Analyses contradictoires

Appuyé par des avocats et des chercheurs de tout le pays, le regroupement multiplie les analyses indépendantes qui contredisent la version de Barrick Gold. Des études menées à leur demande par l’Université Technologique Nationale (Universidad Tecnológica Nacional) et l’Université national de Cuyo (UNCuyo) ont démontré que de fortes doses de cyanures, de mercure et de métaux lourds étaient présentent dans les cours d’eau.

Les 25 et 26 août dernier, l’UNCuyo a relevé 13 échantillons dans différents secteurs de Jachal. Les résultats de laboratoire obtenus par National Observer démontrent une contamination telle que la plupart des point d’eau étudiés sont impropres à la consommation humaine, à l’irrigation et à la vie aquatique.
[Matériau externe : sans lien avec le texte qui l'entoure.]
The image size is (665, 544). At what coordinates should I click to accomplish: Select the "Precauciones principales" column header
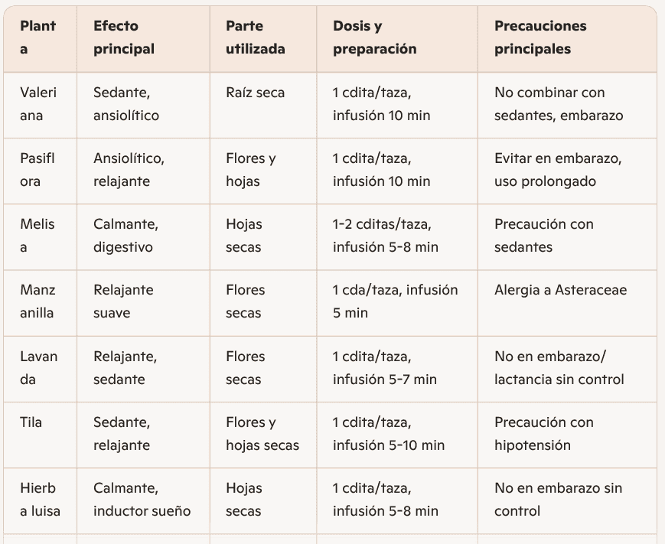[540, 37]
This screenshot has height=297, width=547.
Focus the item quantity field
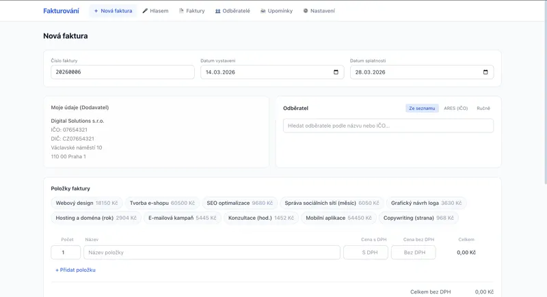pyautogui.click(x=66, y=253)
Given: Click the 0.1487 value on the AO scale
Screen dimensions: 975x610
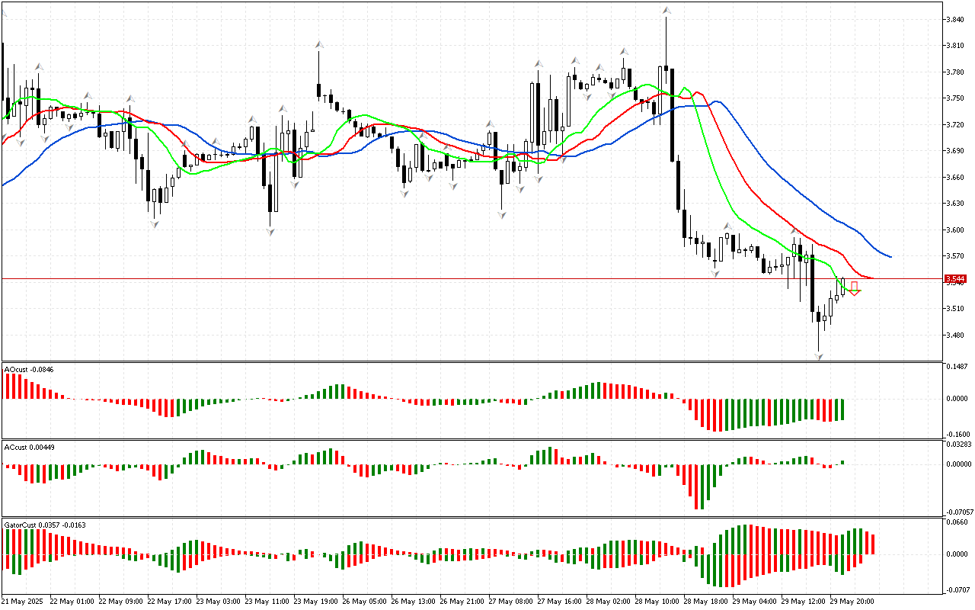Looking at the screenshot, I should tap(957, 367).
L’entreprise canadienne rejette les conclusions des universitaires. «Toutes les analyses indépendantes ont montré que l’incident de septembre 2015 ne posait aucun risque pour les populations ou l’environnement», insiste M.Lloyd. Idem pour le second incident, du 8 septembre 2016, complète son collègue M. Maciel.

Mais pour Me Viale, «les analyses de Barrick ne sont pas fiables». «C’est comme demander au loup de nous dire comment va le poulailler», offre-t-il en comparaison. «On assiste à une contamination lente, silencieuse, invisible, implacable pour de très nombreuses années», déplore l’avocat. «Le problème est grave. Si ça n’arrête pas maintenant, nous devons être prêts à mourir ou à quitter la région», complète Gustavo Herrmann.

Sanctions

Face à la grogne populaire et à l’attention croissante des médias nationaux sur Veladero, la province de San Juan a ordonné la fermeture temporaire de la mine en septembre et a forcé la compagnie à se soumettre à une série d’inspections. «Barrick s’est mise à la disposition des autorités et de la justice dès le premier instant et a collaboré en fournissant toute l’information requise», assure M. Maciel.
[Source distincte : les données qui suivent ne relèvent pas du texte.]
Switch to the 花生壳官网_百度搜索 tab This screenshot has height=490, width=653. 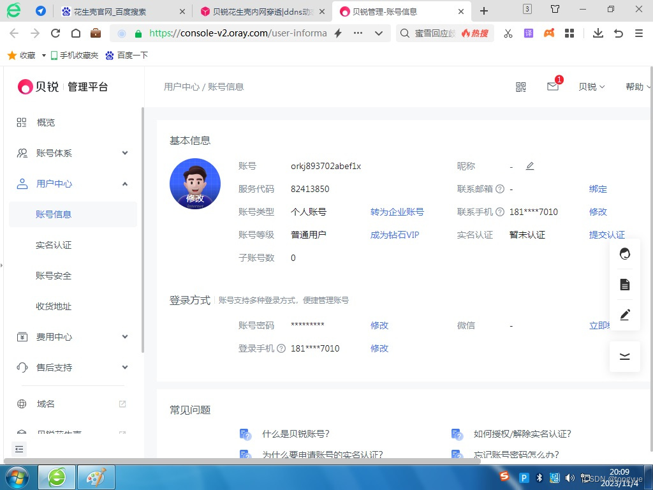pos(108,11)
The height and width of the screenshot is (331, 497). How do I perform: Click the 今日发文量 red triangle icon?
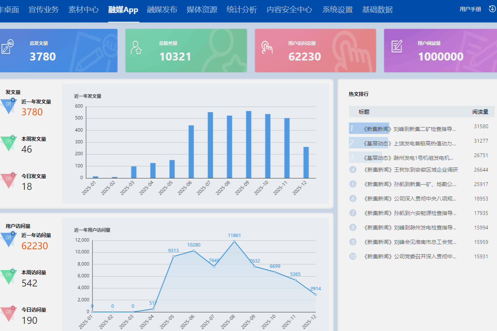pos(8,180)
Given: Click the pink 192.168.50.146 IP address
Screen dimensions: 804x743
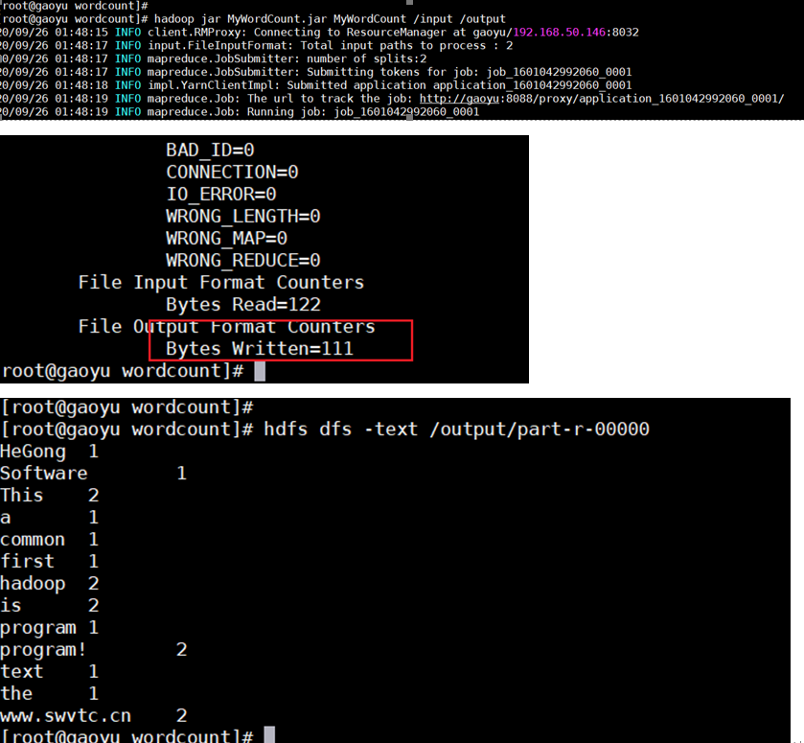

L’entreprise est accusée d’avoir violé la loi sur les résidus dangereux et neuf de ses cadres doivent faire face à la justice. Le géant canadien s’est aussi vu imposer une amende de plus de 145 millions de pesos (environ 12,7 millions $ CA). Peu après avoir donné le feu vert à la reprise des activités de Veladero, en début octobre, le gouverneur de San Juan, Sergio Uñac, a prévenu que la minière n’avait plus droit à l’erreur: «à partir de maintenant, son comportement doit être impecable».

Mais pour Me Viale les mesures du gouvernement provincial sont un écran de fumé. Pour lui, les sanctions et l’amende imposées à la compagnie sont complètement dérisoires. «Barrick a sorti cet argent des montagnes de San Juan en six jours à peine. Cette amende a été imposée pour calmer le jeu, pour sauver les apparences», dénonce-t-il.